Other numbers, however, were pretty static, consisting of just her singing in one wide shot. At times, it made sense, such as when she sings I'll Never Stop Loving You (one of the two original songs for Love Me or Leave Me which was singled out for a Best Original Song nomination). It does take place at a rehearsal, so that staging makes sense. However, given her early start as a dime-a-dance girl, I think the film lost a great opportunity when she sings Ten Cents a Dance. Day delivers this tragic song exceptionally well, as she does with every song she sings. However, I think the film could have explored Etting's memories of her time when she did have to live off Ten Cents a Dance. The chance to reveal her experiences was there, but it was not taken.

That Doris Day can sing is not in doubt. What about her acting? Day was known for her sunny persona but Love Me or Leave Me reveals a strong dramatic actress. As Ruth Etting, Day showcases a stubborn survivor, one who is determined to get ahead no matter the opposition. We also see a slightly ruthless side to Etting through Day's performance, such as when she casually suggests that she could be a main performer should the usual club performer happen to miss a performance. Her Etting is tough, not afraid to take charge if it is to her own benefit. However, we also see the vulnerable, even conflicted figure. 

One of her best scenes is when Snyder demands she quit the Follies despite her triumph due to Snyder getting kicked out after he punches someone out backstage. As Snyder reminds her of all he has done for her career, the conflict between her gratitude for him paving the way and her desire to be successful overwhelm her. The emotional conflict comes through, and one deeply admires Doris Day for the dramatic strength she has.

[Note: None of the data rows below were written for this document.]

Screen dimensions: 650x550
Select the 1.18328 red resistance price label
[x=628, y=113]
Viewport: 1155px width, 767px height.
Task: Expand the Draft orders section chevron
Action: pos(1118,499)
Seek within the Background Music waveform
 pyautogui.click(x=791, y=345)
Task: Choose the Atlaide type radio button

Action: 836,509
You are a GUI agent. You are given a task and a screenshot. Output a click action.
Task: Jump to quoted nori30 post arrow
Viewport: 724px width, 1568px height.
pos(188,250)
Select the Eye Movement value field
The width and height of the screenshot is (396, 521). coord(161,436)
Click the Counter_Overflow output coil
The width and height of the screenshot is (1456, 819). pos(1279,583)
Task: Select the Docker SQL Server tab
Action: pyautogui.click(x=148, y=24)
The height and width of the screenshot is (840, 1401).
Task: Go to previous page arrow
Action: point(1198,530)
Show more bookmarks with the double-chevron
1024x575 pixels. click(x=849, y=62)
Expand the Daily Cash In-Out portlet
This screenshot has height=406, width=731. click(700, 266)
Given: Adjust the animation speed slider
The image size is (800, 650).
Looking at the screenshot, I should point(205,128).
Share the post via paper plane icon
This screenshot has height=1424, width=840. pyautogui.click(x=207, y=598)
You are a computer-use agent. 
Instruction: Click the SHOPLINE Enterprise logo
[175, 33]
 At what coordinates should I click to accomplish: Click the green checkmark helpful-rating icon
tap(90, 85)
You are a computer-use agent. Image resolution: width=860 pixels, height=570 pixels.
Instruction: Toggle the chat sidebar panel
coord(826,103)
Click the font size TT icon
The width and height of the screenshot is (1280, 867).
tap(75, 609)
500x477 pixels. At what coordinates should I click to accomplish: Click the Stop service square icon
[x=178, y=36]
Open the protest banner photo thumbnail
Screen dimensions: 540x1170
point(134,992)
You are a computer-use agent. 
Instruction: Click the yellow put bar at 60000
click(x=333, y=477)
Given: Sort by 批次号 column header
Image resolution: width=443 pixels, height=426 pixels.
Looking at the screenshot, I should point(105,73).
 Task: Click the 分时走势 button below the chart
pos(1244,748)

It is surprising that Day was not nominated for Best Actress in Love Me or Leave Me while James Cagney was nominated was nominated for Best Actor. That is not to suggest that Cagney did not deserve recognition. His Martin "The Gimp" Snyder draws from his gangster persona, but he is more than a hood who takes a shine to this torch singer. Cagney makes his Snyder almost sympathetic in his mix of bully and baby. He is someone who just wants to be a success, someone whose bark can be sometimes worse than his bite. 

Cagney is deeply compelling as Snyder. Driven but easily wounded, desperate for respect from everyone. Snyder is nobody's fool. In one of the best scenes for Cagney, we see him observing Etting and Alderman rehearsing a song. At the end of it, he turns to Georgie and angrily says, "You stupid jerk". He sees clearly that they are in love and is infuriated by that. Cagney makes Snyder into both a fierce brawler and an almost frightened boy. He and Day work well together as this doomed couple.

Mitchell had little to do except be the love interest, but he was fine in the film.

In a strange turn of life imitating art, Love Me or Leave Me may be Ruth Etting's life story, but it could also be Doris Day's life story. Day's third husband was not only also named Marty (Martin Melcher) but like Snyder had near-total control of her career. Worse, after Melcher's sudden death, Day discovered not only that he left her millions of dollars in debt but had signed her to a television series without her consent or knowledge. Ruth Etting makes film for Paul Hunter Productions. Some of Day's biggest hits were directed by Ross Hunter. That might be stretching things, but it is an odd coincidence.

Another song from Love Me or Leave Me seems more apropos to both Ruth Etting and Doris Day's tumultuous lives: Mean to Me. Love Me or Leave Me perhaps could have been trimmed in its running time, and there is a strange suggestion of a happy ending. However, with two strong performances by James Cagney and Doris Day, it is well worth watching.